During segmentation of the dorsal cartilages mentioned above, which send out the transverse processes of diapophyses, there appears between each two centra an intervertebral cartilage, out of which the articulating condyle of the centrum is formed, and becomes attached either to the vertebra anterior (precoelous type) or posterior (opisthocoelous type) to it, if not remaining as an independent, intervertebral, ossified sphere, as we sometimes find in specimens of _Pelobatidae_.

[Illustration: FIG. 4.--The first two vertebrae of _Necturus_. Vt^1, Atlas; Vt^2, second vertebrae; a, intercondyloid process of the atlas; b, the articular surfaces for the occipital condyles. The ribs of the second vertebra are not represented. A, Dorsal; B, ventral; C, lateral view. ]

In the Caudata and Apoda, cartilage often persists between the vertebrae; this cartilage may become imperfectly separated into a cup-and-ball portion, the cup belonging to the posterior end of the vertebra. In such cases the distinction between amphicoelous and opisthocoelous vertebrae rests merely on a question of ossification, and has occasionally given rise to misunderstandings in the use of these terms.

[Illustration: FIG. 5.--_Necturus_. Posterior (A) and ventral (B) views of the sacral vertebrae (S.V.); S.R.^1, S.R.^2, sacral ribs; Il, ilium; Is, ischium.]

[Illustration: FIG. 6.-Vertebral column of _Hymenochtrus_ (ventral view).]

Amphicoelous (bi-concave) vertebrae are found in the Apoda and in some of the Caudata; opisthocoelous (convexo-concave) vertebrae in the higher Caudata and in the lower Ecaudata; whilst the great majority of the Ecaudata have procoelous (concavo-convex) vertebrae.
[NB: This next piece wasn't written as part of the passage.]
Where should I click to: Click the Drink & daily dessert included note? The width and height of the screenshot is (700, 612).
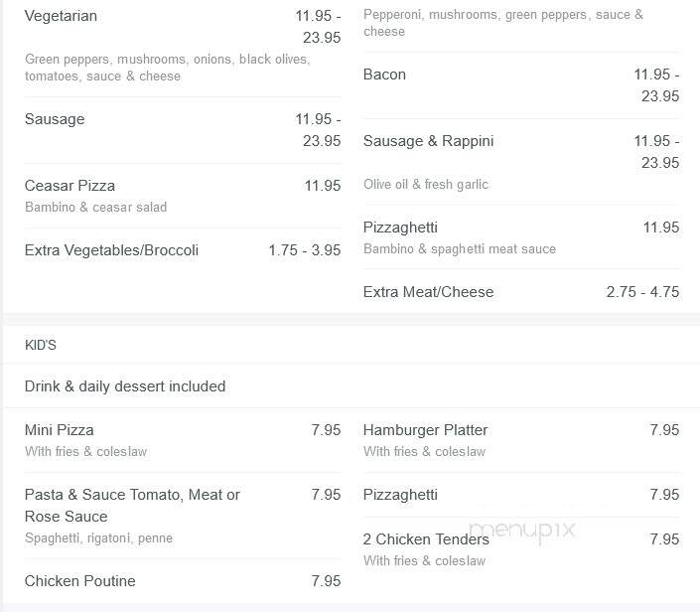[x=125, y=386]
[Illustration: FIG. 7.--Chondrocranium of _Rana esculenta_--ventral aspect.

rp, The rhinal process. pnl, The praenasal processes. an, The alinasal processes, shown by the removal of part of the floor of the left nasal chamber. AO., The antorbital process. pd, The pedicle of the suspensorium continued into cv, the ventral crus of the suspensorium. cd, Its dorsal crus. tt, The tegmen tympani. SE, The sphen-ethmoid. EO., The exoccipitals. Qu.J., The quadratojugal. II. V. VI. Foramina by which the optic, trigeminal and abortio dura, and abducens nerves leave the skull.]